### Prompt
In the entries below, find the lines that include "computer" and give their number as the whole reply.
___ Material provided ___
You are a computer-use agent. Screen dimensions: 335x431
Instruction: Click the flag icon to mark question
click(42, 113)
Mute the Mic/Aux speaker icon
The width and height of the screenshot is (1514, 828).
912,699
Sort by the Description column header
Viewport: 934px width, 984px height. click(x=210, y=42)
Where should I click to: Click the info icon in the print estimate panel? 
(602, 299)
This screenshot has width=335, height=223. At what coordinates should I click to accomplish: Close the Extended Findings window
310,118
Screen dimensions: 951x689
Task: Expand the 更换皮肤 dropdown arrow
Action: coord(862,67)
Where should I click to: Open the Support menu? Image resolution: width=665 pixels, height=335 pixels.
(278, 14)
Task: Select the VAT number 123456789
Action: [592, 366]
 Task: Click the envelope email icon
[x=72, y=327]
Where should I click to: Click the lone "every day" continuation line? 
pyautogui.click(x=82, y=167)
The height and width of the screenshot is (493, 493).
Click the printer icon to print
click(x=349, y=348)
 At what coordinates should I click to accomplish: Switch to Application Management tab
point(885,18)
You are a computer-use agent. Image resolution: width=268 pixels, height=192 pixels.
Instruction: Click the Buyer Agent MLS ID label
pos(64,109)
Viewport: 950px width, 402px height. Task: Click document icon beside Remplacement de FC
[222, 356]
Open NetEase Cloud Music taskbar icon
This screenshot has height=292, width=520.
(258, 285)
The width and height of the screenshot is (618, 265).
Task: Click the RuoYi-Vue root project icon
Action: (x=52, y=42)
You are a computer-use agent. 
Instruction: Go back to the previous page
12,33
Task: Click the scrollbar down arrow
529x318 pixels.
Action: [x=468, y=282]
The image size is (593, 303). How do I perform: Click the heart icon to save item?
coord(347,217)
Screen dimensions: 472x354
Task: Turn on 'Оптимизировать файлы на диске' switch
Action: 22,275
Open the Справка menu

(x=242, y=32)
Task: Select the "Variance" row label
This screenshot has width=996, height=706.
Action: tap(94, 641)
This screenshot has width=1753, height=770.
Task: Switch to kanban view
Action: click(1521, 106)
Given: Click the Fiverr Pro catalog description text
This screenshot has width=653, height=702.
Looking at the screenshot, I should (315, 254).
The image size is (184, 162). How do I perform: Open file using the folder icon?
___
### The answer
3